In a move that underscores the deepening technological schism between Silicon Valley and Hangzhou, Alibaba has issued a sweeping mandate for all employees to uninstall Anthropic’s Claude AI suite. The directive, effective July 10, 2026, targets the full spectrum of Claude’s models—including Sonnet, Opus, and Fable—as well as the specialized developer tool Claude Code. This decision marks a significant retreat from the cross-border AI collaboration that characterized the early generative AI era, replacing it with a doctrine of digital isolationism.
Internal sources at Alibaba justify the ban by citing a series of high-profile security failures associated with Claude Code. Earlier in the year, the tool reportedly 'bricked' several workstations due to critical flaws in its root-level update commands. More alarming to the corporate leadership were subsequent reports from cybersecurity firms like Check Point Research, which identified multiple Remote Code Execution (RCE) vulnerabilities. These flaws could theoretically allow attackers to execute arbitrary shell commands or exfiltrate sensitive API keys upon the simple act of opening a repository.
Beyond technical vulnerabilities, the ban is fueled by an atmosphere of profound geopolitical mistrust. Alibaba’s security community has raised concerns over an alleged 'fingerprinting system' within Claude Code designed specifically to monitor and flag users in China. While Anthropic has not confirmed these claims, the architectural flaws discovered in its Model Context Protocol (MCP) have exacerbated fears that the software could serve as a conduit for industrial espionage or state-sponsored surveillance.

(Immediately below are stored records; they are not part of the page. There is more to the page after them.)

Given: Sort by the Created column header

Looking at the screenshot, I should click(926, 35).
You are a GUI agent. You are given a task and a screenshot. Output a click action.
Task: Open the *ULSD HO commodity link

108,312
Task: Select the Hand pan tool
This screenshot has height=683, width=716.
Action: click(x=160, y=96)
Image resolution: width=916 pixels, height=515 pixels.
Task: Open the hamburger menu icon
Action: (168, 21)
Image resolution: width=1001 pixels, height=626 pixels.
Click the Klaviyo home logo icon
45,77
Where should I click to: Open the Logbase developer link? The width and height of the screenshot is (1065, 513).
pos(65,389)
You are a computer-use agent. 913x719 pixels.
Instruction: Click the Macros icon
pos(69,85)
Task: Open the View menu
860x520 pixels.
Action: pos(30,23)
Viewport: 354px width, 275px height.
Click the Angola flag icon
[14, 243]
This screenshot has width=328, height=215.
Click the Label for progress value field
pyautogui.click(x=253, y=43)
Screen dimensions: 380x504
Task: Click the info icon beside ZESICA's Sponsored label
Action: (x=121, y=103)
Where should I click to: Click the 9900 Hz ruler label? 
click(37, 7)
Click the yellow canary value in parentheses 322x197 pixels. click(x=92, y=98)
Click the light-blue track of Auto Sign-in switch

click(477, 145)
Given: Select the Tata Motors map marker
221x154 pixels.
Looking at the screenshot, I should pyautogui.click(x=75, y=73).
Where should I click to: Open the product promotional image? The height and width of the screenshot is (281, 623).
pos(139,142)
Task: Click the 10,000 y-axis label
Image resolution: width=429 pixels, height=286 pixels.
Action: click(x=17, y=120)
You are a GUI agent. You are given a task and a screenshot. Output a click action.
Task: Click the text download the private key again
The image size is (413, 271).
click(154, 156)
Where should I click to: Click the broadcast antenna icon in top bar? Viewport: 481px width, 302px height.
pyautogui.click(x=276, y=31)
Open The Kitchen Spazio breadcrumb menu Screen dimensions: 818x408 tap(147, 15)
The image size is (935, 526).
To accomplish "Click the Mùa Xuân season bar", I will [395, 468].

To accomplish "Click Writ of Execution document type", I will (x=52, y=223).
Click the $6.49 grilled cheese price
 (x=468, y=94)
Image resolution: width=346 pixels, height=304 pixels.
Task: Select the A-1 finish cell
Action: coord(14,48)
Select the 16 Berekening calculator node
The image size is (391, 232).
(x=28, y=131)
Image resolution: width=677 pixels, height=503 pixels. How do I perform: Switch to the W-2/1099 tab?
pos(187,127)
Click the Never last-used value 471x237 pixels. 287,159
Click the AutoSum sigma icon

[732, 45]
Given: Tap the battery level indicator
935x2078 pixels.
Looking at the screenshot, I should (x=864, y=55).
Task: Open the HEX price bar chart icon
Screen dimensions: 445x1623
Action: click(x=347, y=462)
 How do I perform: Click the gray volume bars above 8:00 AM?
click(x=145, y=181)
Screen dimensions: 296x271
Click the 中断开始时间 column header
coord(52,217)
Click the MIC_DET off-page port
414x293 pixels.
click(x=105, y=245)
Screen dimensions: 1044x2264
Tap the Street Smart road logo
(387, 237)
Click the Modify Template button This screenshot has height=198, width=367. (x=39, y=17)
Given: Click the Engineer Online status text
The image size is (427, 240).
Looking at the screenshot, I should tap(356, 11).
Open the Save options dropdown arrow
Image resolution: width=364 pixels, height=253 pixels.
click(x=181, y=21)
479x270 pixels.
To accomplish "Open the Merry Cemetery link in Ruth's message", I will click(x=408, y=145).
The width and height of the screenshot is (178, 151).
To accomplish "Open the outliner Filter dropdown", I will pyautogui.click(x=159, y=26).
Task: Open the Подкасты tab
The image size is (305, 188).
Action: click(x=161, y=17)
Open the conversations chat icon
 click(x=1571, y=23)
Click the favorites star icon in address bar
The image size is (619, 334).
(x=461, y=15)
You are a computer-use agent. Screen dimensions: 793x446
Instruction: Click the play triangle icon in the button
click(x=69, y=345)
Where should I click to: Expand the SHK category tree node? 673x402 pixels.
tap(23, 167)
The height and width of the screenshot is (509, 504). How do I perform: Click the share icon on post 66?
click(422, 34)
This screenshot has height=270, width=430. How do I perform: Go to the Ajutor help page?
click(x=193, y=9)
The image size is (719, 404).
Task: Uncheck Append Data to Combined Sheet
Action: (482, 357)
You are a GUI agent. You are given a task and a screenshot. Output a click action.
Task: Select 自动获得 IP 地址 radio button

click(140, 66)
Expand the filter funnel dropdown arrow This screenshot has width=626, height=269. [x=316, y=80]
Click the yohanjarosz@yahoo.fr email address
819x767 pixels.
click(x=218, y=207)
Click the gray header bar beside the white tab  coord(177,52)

The tension is not one-sided. Anthropic recently escalated hostilities by accusing Alibaba of orchestrating 'industrial-scale model distillation attacks,' alleging the Chinese firm used tens of thousands of fake accounts to harvest Claude’s logic for its own models. This accusation coincided with the U.S. Department of Defense placing Alibaba on its 'Chinese Military Company' list. In this environment, the technological becomes the political, with both sides viewing the other’s software not as a tool, but as a Trojan horse.
Alibaba is steering its massive developer workforce toward Qoder, its proprietary AI-integrated development environment. Launched as a sovereign alternative to Western tools like Cursor and Claude Code, Qoder ensures that code remains within Alibaba’s domestic server infrastructure. By consolidating its AI operations under the Qoder umbrella, Alibaba aims to eliminate data-crossing risks and immunize its core intellectual property from the shifting winds of American regulatory and security policies.